== Segment start ==

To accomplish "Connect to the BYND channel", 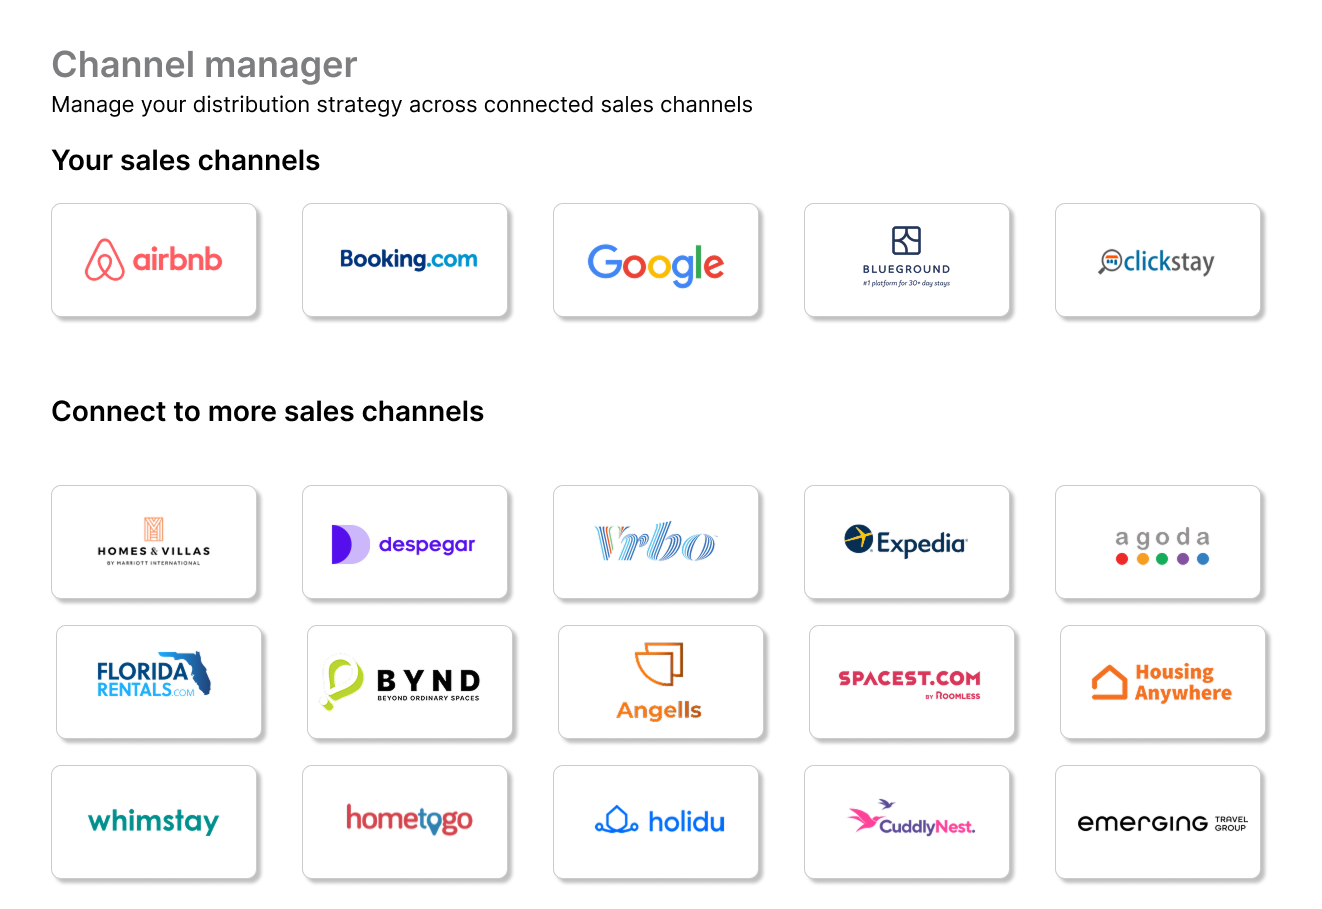I will [x=410, y=682].
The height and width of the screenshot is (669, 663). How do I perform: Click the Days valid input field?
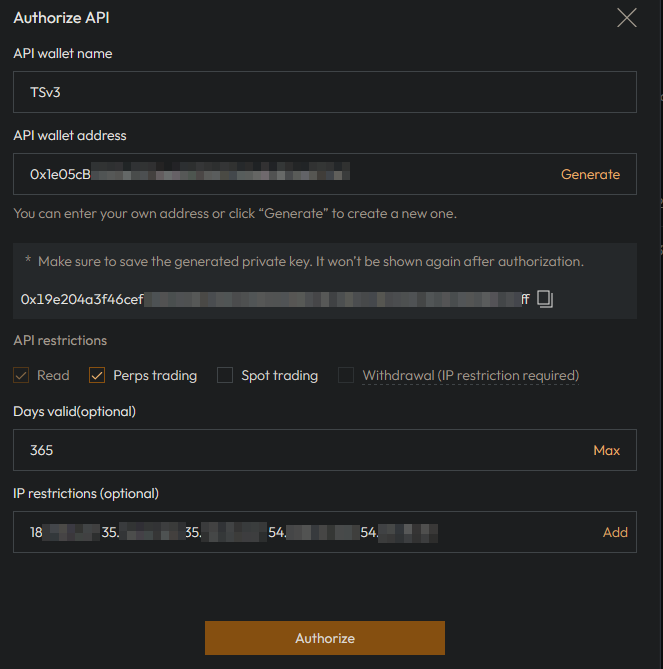pos(300,450)
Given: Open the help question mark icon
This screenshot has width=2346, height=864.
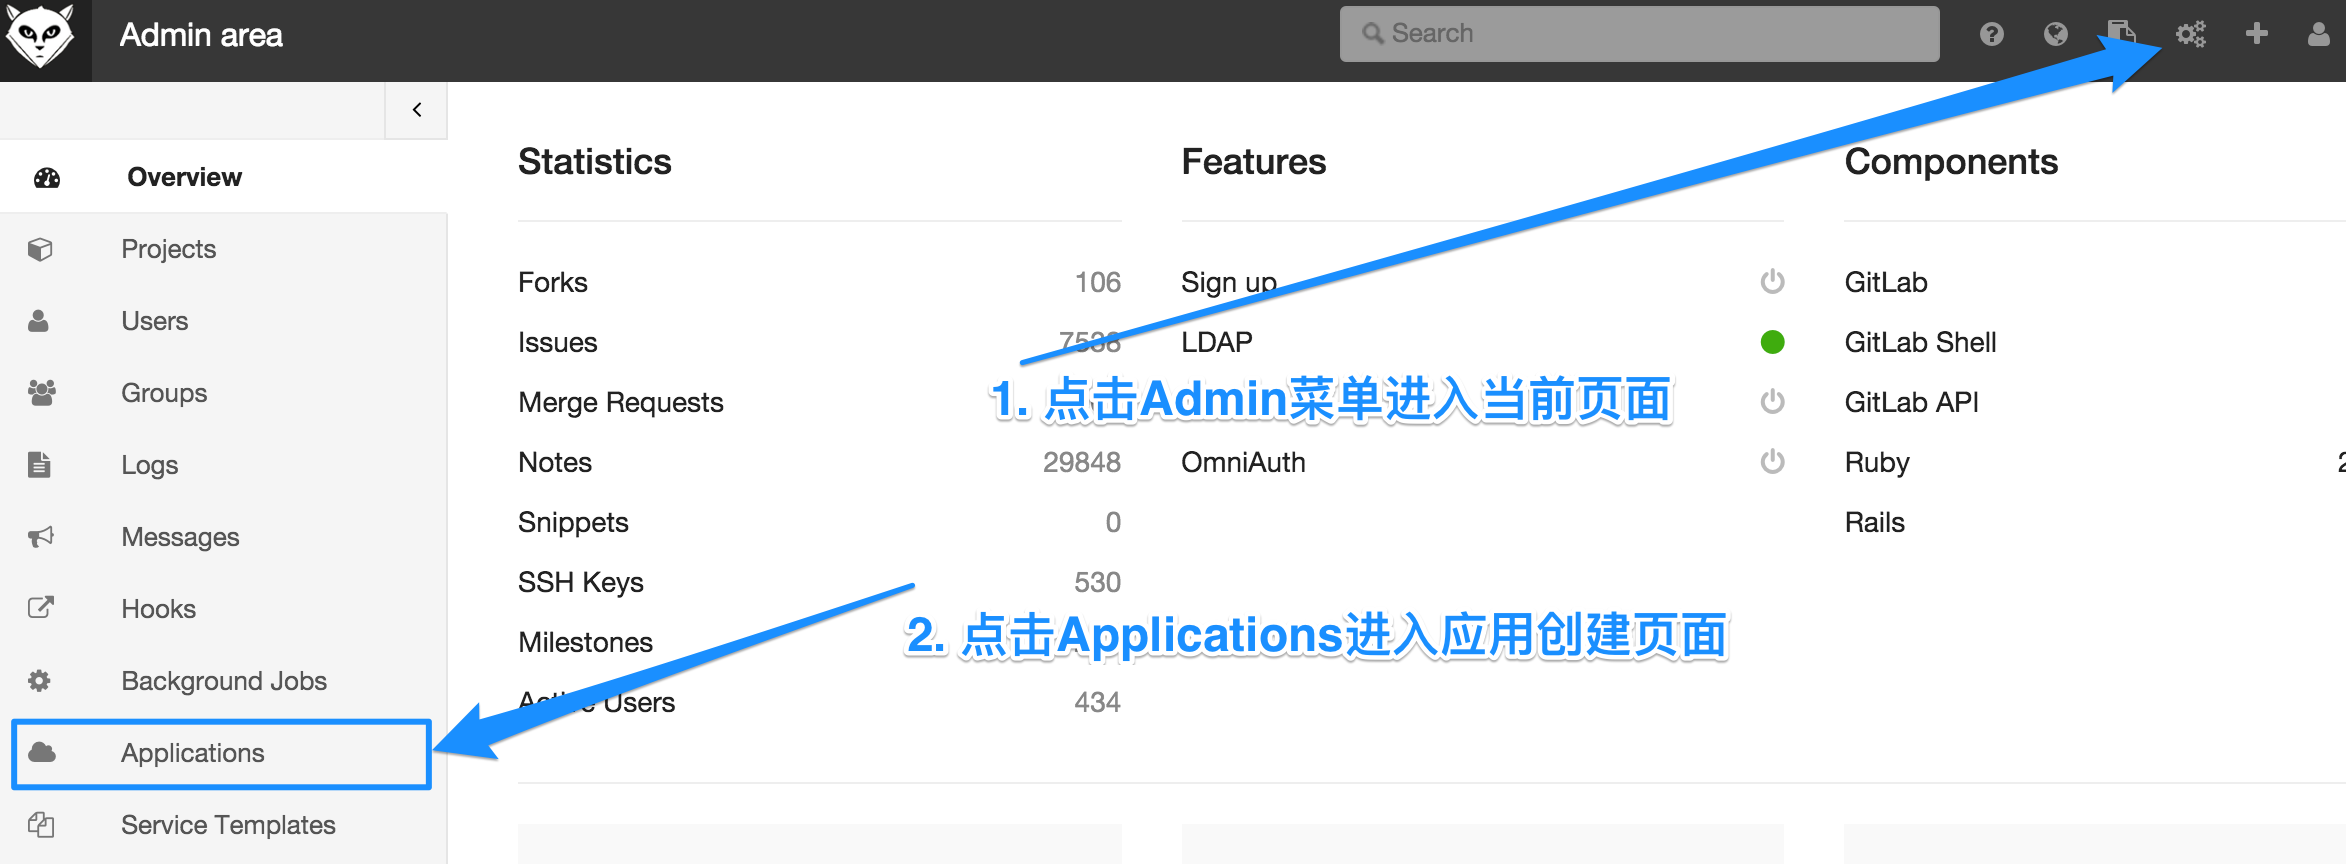Looking at the screenshot, I should 1991,35.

== Segment end ==

● Work order
Starting from the line that has "Given: Open the help question mark icon" and ending at the last line of the material above, every line should be output exactly; pictures are dropped and nothing else appears.

● Expected output
Given: Open the help question mark icon
This screenshot has width=2346, height=864.
Looking at the screenshot, I should 1991,35.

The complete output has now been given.